Friday, January 19, 2007

 

House

We bought a house! This has been quite the saga, mostly taking place over the Christmas Holidays. I am just starting to resurface a bit, but plan to post some of the chronology, in case anyone is curious how a seminarian and teacher come to own property in a fairly decent neighborhood with almost no money in the bank. I mostly blogged the progress in constant emails to my mom. So I will go back through them and give the entire scoop as I have time.

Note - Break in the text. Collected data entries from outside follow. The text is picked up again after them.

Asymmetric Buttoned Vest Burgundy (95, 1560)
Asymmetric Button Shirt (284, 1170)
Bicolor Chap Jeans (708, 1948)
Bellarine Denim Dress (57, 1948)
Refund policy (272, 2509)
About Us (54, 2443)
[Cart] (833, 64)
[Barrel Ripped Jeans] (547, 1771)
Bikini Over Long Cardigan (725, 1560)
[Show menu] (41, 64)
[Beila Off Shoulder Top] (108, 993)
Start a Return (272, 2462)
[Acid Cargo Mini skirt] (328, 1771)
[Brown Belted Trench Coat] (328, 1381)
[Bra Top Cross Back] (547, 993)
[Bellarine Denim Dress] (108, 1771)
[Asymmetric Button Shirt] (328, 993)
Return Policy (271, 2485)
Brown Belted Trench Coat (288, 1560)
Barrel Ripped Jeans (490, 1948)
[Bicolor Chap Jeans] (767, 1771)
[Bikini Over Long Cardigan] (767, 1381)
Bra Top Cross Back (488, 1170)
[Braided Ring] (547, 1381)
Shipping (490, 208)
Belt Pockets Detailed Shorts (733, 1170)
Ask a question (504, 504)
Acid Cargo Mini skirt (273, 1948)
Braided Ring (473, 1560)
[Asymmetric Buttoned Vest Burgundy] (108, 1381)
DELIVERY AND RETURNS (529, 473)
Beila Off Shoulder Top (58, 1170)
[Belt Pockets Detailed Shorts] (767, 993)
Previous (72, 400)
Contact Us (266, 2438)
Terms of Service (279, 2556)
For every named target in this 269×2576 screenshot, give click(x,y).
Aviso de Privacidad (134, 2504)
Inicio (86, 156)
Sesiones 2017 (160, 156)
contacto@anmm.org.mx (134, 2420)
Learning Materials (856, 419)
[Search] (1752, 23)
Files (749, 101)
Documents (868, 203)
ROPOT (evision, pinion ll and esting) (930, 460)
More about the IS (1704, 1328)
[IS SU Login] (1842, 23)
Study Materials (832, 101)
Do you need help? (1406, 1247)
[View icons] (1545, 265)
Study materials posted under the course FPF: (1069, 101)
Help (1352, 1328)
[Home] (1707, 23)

In other news, school started. I am swamped and am barely staying one step ahead. But I haven't turned in anything late so far, and hopefully can maintain that high standard throughout the semester!

Friday, January 05, 2007

 

Trees

The trees outside my window are stark against the white sky. Their brownness and stickness is all there is, except for a few dried used up leaves left hanging there, not even worthy of joining the pile at the bottom of the hill. This time of year I can see streetlights through the nature preserve behind our apartment when the trees sway back and forth. It is a tiny bit of nature that is preserved there, and January, when I can see the floor of the valley and the parking garage beyond, is the month of its tiniest tinyness. Our apartments will be torn down in a year, and in their place will rise a many-storied structure of stores and apartments and newness and sterility. These apartments are old, only post-war old, but still old and they hold the remains of the breaths and lives of college and seminary students from years and decades and half-centuries ago. Their modern design has fallen out of favor but I find them beautiful. The university is less pleased with them and must practice more efficient land use than 50 apartments in 10 buildings spread over 2 acres of hilltop. They will quickly sweep away these structures, these remnants of breaths and lives, wash it all away down into the tiny valley I suppose. The creatures that live there are protected, yes, but only somewhat, only from new structures in their valley and not from new construction on the hill. The trees, the soaring many-storied trees, will not know what is now blocking their view of the skyline. They will only know that they can’t see the horizon through concrete, no matter the season, because buildings don’t thin out for the winter, and never sway to the side revealing mysteries beyond.